MadSci Network: Astronomy

Re: How do astronomers know that stars are located in the same place as we see

Date: Tue Aug 29 03:03:12 2006
Posted By: Andy Goddard, Staff, Teaching and Learning Resources, Strathclyde University
Area of science: Astronomy
ID: 1152817614.As

Hi Koen,

Your question touches some very deep parts of our understanding of the
universe. Let's look at what we mean by "location", first, and use an example.

Where am I located? As I'm currently typing this, I'm sat in a chair in an
office in Glasgow. So we've got a time and a position. But by the time you
read it, I could well be somewhere else. The information you've inferred
about my location (chair, office, Glasgow, "now") is likely to be
out-of-date due to the time it takes that information to reach you. 

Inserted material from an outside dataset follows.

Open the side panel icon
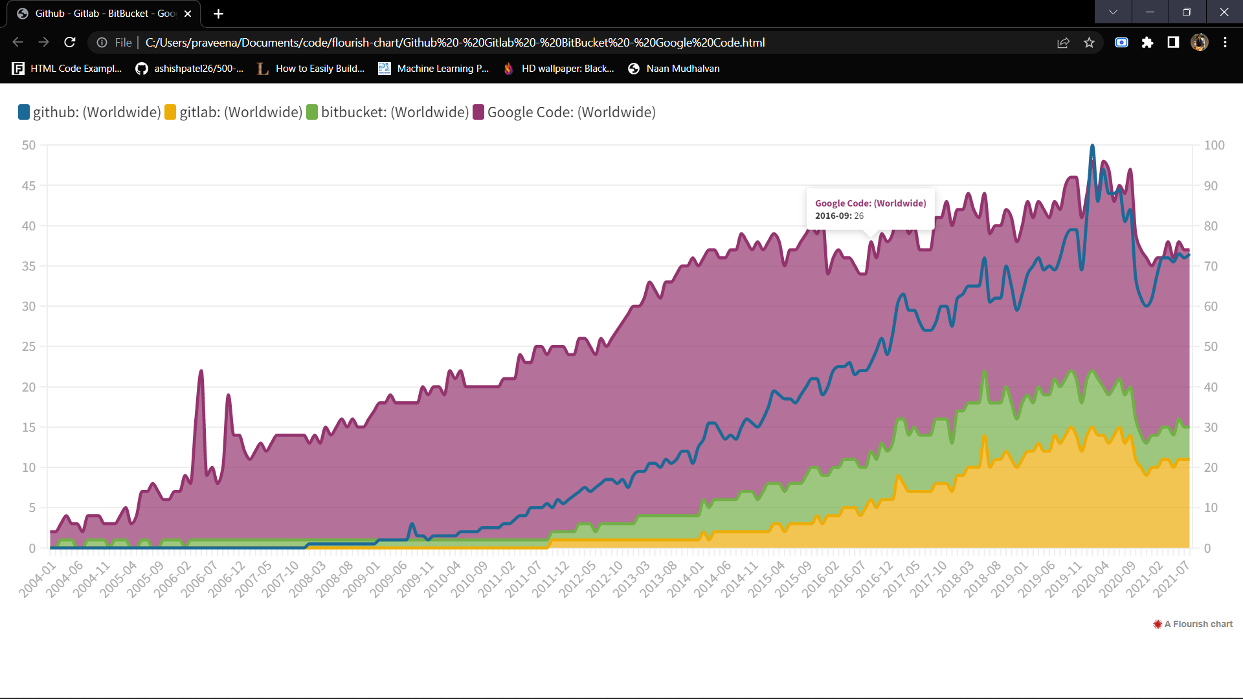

What does this mean? Well, when that information finally reaches you, at
the moment you call "now", you'll be receiving a snapshot of my location at
a point in time that I would then be calling my "past". 

This is caused by a "finite speed of information" which also applies to
visual information conveyed by the speed of light. Everything you
see, from your computer monitor, to the planets, and on to the furthest
stars, is a portrayal of objects in the past.

While your monitor may not have moved much in the couple of nanoseconds it
takes for its light to travel to your eyes, the planets and further stars
may have moved great distances. Jupiter moves over 30000km in the
40-or-so minutes it takes its light to reach us. Arcturus (36.7 light years
away) moves about 140 billion kilometres since that star's light set out.

Now factor in your light bending. For nearby stars and galaxies this effect
is really very small, but it can be measured when light passes near to the
surface of the Sun, and it can be highly noticeable over greater distances
when larger gravitational masses are involved. Here is a 
good example of light from a distant galaxy being bent by the
gravity of a nearer one.

What does this all mean with regards to location? 

In effect, we never know the present location of an object, as there
is no universe-wide sense of "now" as a point of reference, no "infinite
speed of information" to back up such a view. Astronomers are looking into
time when they receive information about the universe, and while the
rough location of objects is easy (Jupiter is orbiting the Sun, Arcturus is
a near neighbour star in this galaxy) our ideas of "location" for distant
objects are relative to our position in time and space as viewers. Can you
see that these "locations" would necessarily be different if our position
was different?

I hope this helps answer your question - and makes you think more about the
effects that relativity can produce!